Stored data:
^^^^^^^^

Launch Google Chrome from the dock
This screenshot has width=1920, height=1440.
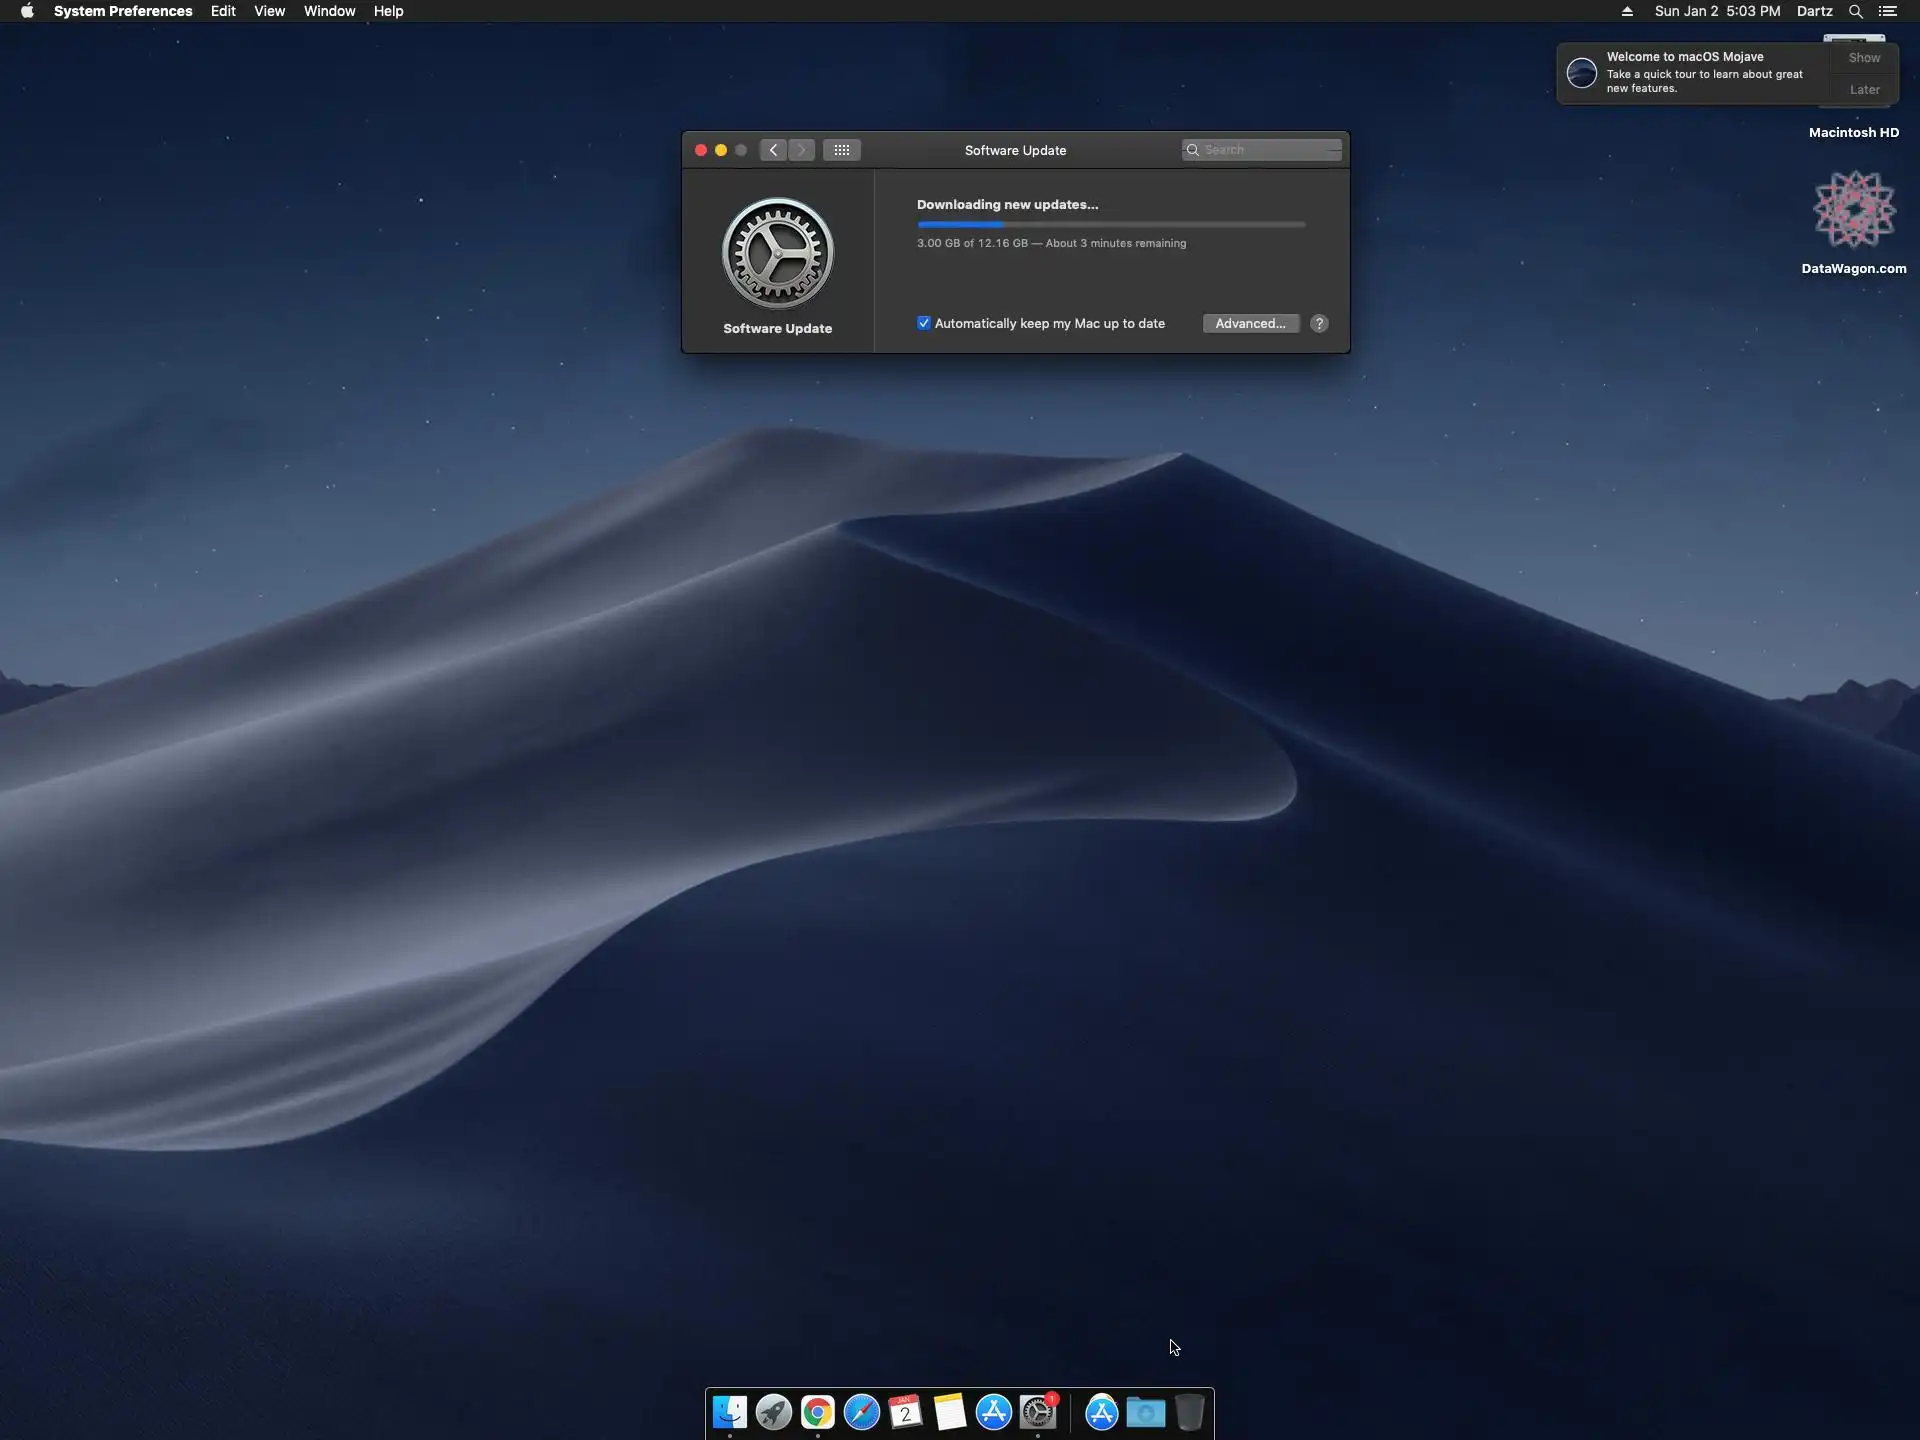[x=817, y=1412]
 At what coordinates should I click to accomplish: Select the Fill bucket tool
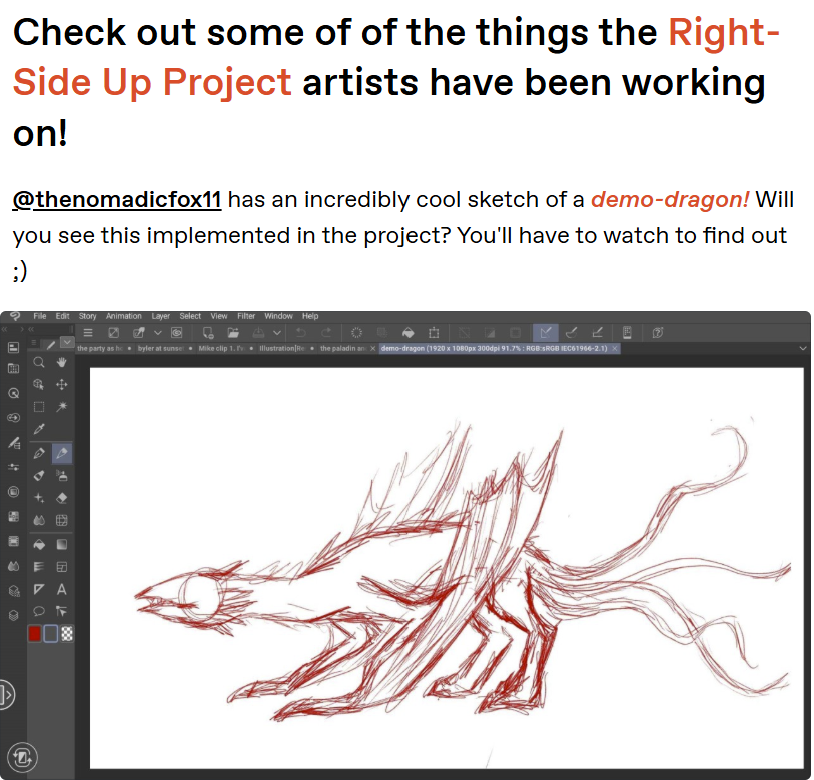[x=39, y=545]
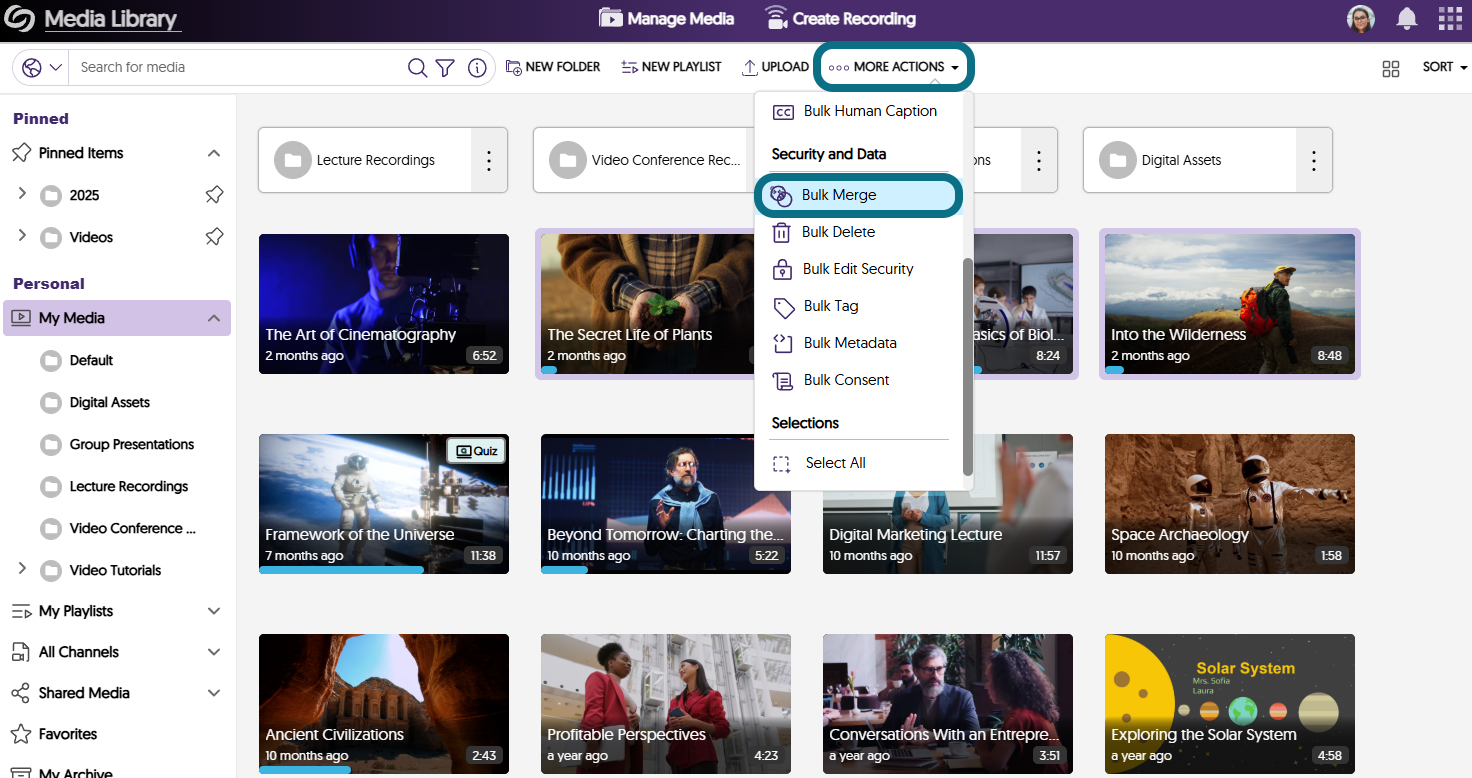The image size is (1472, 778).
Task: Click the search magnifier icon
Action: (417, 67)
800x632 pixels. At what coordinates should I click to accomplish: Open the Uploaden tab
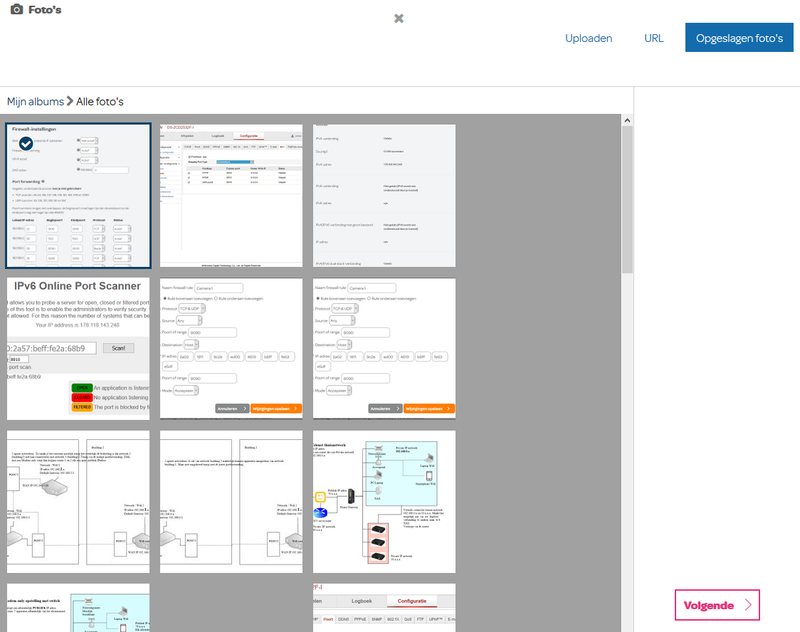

^^^^^^^^

Your task: Rewrite the whole listing with every "coordinates" replaced by "point", changing nothing else, and leave out the pictures.

Written reply:
Launch Google Chrome from the dock
This screenshot has width=1920, height=1440.
[x=817, y=1412]
 At what point should I click to accomplish: Select the Fill bucket tool
[x=39, y=545]
The image size is (1472, 778).
Task: Click the search magnifier icon
Action: (417, 67)
800x632 pixels. At what point should I click to accomplish: Open the Uploaden tab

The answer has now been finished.